Sexual selection is the component of evolutionary change that arises when characteristics affect an individual's access to mates. It is usually treated as a special case of natural selection, since traits favored by mating success influence reproductive fitness even if they have no direct survival benefit. Sexual selection helps explain why males and females of the same species often look or behave very differently, a phenomenon called sexual dimorphism.

Mechanisms

Two broad processes drive sexual selection. Intrasexual competition occurs when members of the same sex compete for mating opportunities; this often favors weapons or large body size. Intersexual selection, commonly called mate choice, happens when one sex (typically females in many animals) prefers certain traits in partners, producing elaborate displays or ornaments. Both mechanisms can operate together and vary widely among taxa and ecological contexts.

  • Intrasexual competition: physical contests, territoriality, dominance hierarchies and the evolution of structures such as horns and antlers.
  • Intersexual choice: visual, acoustic or chemical displays such as bright plumage, songs, or courtship behaviors that attract mates.
  • Sexual conflict: situations in which what benefits one sex reduces the fitness of the other, leading to evolutionary arms races.

History and major ideas

The concept was articulated by Charles Darwin in the 19th century to account for traits that seemed maladaptive for survival but useful for reproduction. Since Darwin, several complementary hypotheses have been developed. The "good genes" idea suggests that preferred traits indicate genetic quality or health, while the "runaway" model describes how preference and trait can become exaggerated through positive feedback. Another proposal, sensory bias, argues preferences can evolve because of pre-existing sensory system biases.

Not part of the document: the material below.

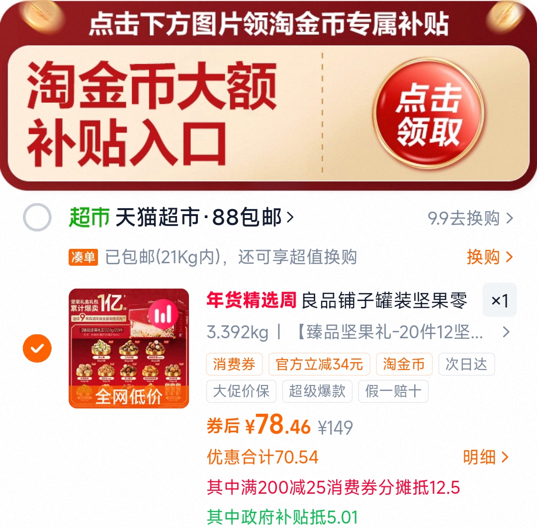Screen dimensions: 537x528
Task: Tap the 淘金币 tag
Action: pos(404,364)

Theory, evidence and examples

Evidence for sexual selection comes from observational and experimental work across animals and plants. Classic examples include peacocks with ornate tails, where long trains function as ornaments rather than survival advantages, and deer species where antlers serve as weapons in male contests. Mechanistic studies show that ornaments can signal parasite resistance or vigor, in line with the good genes hypothesis. Morphological and behavioral traits used in mating contexts are sometimes labeled "secondary sexual characteristics" and studied as parts of broader organismal biology morphology.

Costs, human relevance and contemporary research

Traits favored by sexual selection often carry costs—greater visibility to predators, metabolic expense, or reduced longevity—so natural and sexual selection can act in opposing directions. Research continues into how sexual selection interacts with ecology, speciation, and genetic architecture. Work on humans is cautious: patterns of mate preference and dimorphism are complex and shaped by culture as well as biology, and modern studies combine evolutionary theory with social and behavioral evidence human sexual selection.

Sexual selection remains a central idea for explaining diversity in form and behavior. By linking mating success to trait evolution, it provides tools for understanding ornamentation, combat structures, courtship behaviors, and the sometimes surprising ways that reproduction shapes life histories and species differences.